» Task directions
What is needed is a word-for-word copy of every record below, minus the pictures.

(Excerpts from a dataset)

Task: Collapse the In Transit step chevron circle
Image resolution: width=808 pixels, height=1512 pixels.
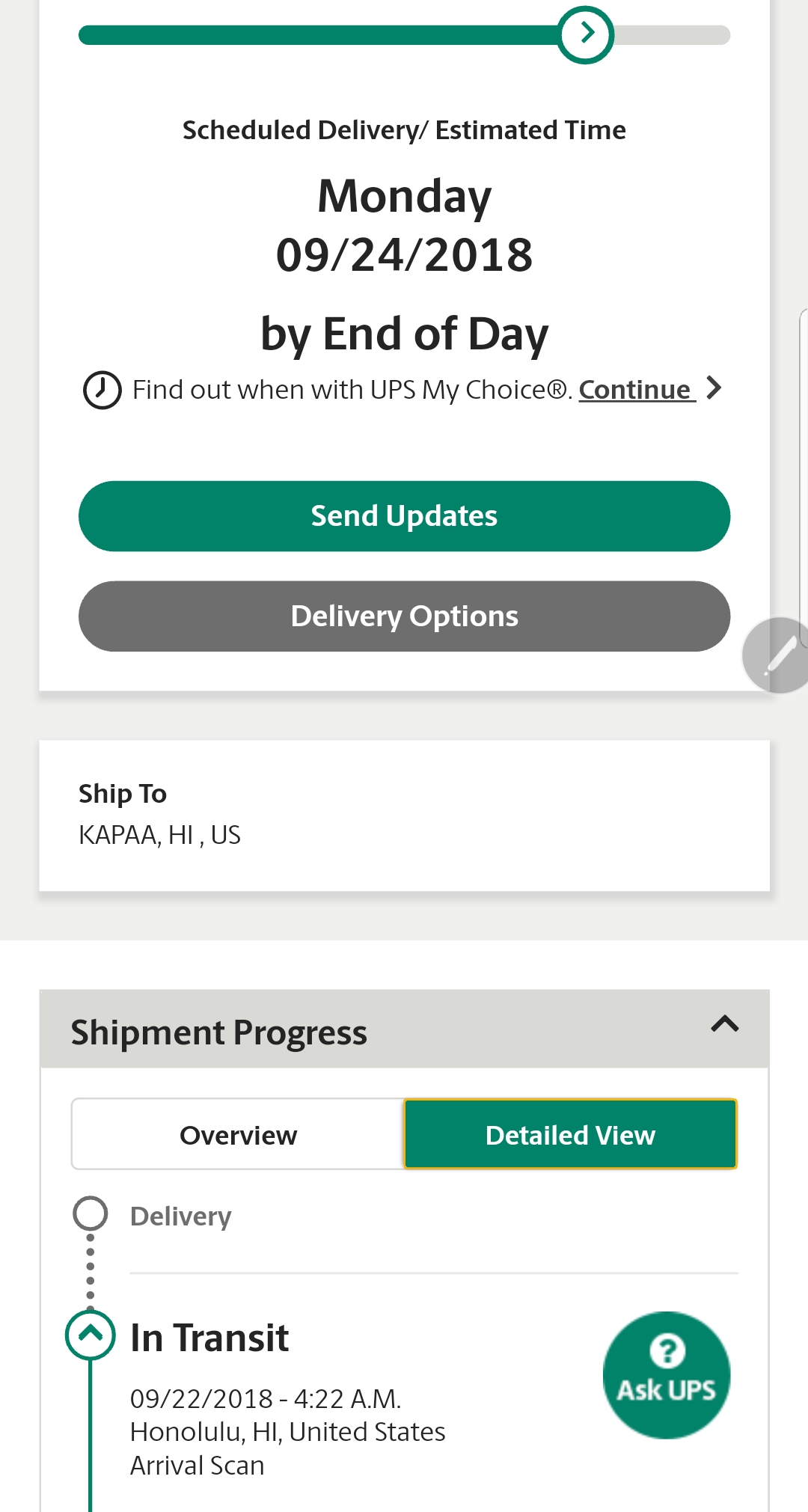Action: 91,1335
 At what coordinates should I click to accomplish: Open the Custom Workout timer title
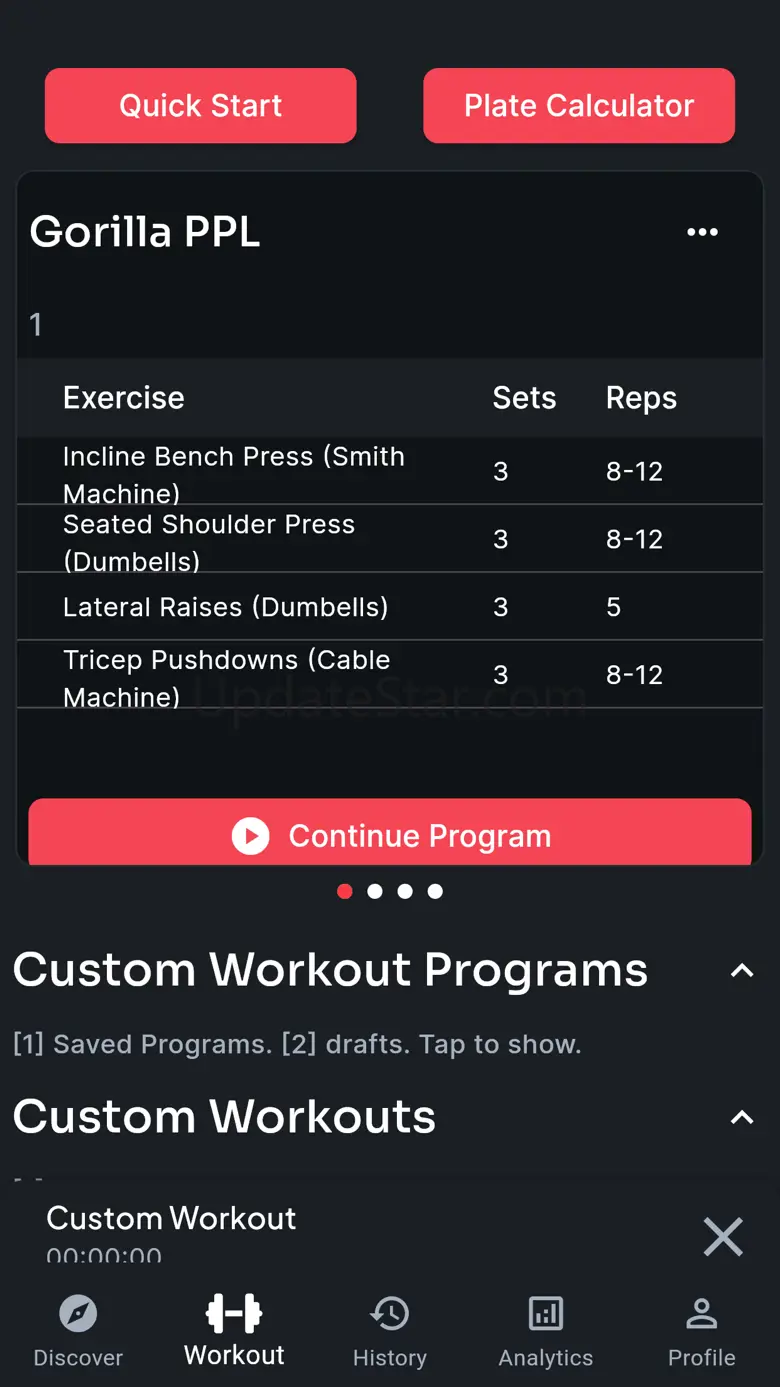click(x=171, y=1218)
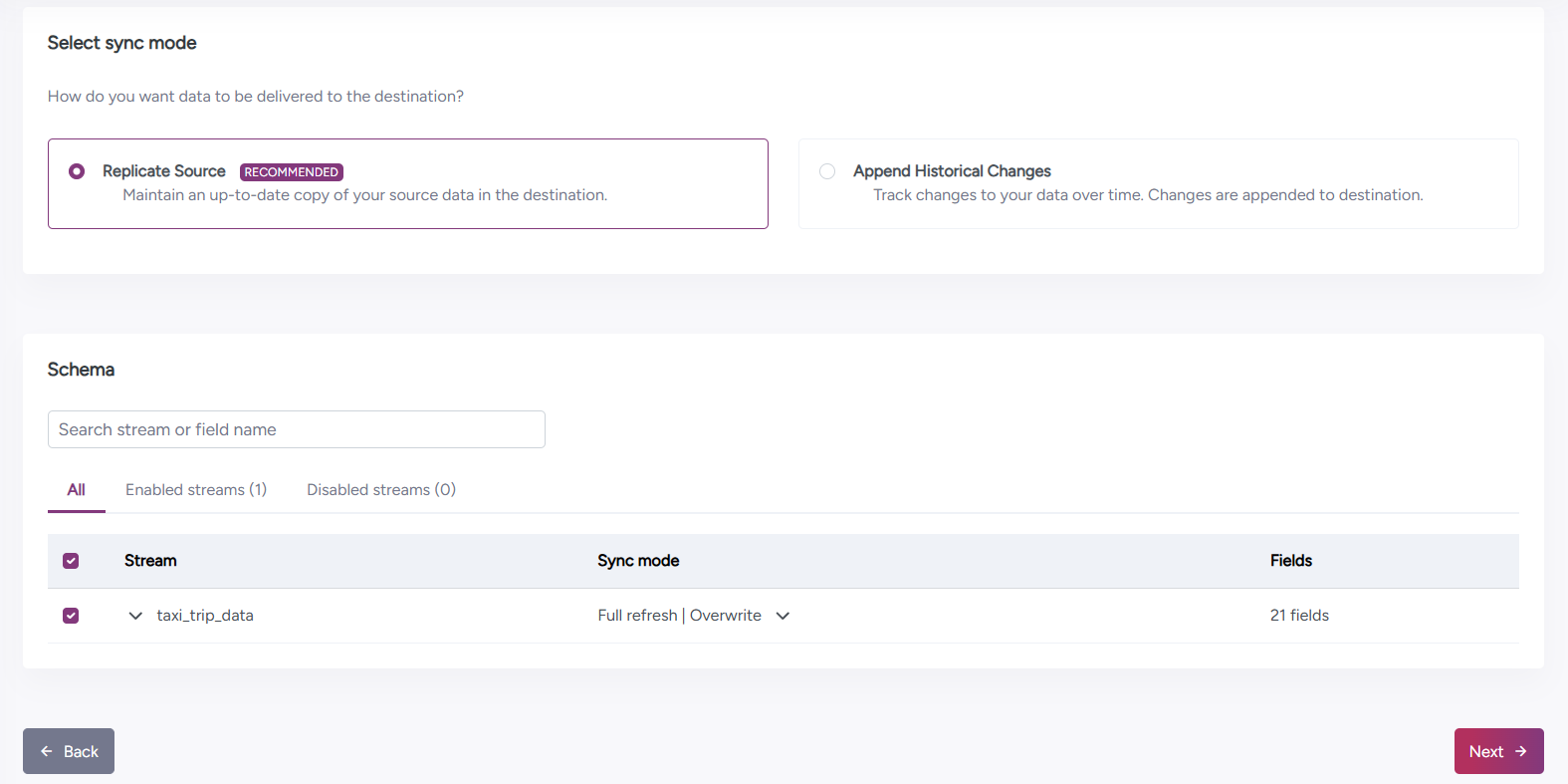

» Solution to this exercise
Task: Collapse the In Transit step chevron circle
Image resolution: width=808 pixels, height=1512 pixels.
Action: 91,1335
 At what coordinates should I click to accomplish: Open the Custom Workout timer title
click(x=171, y=1218)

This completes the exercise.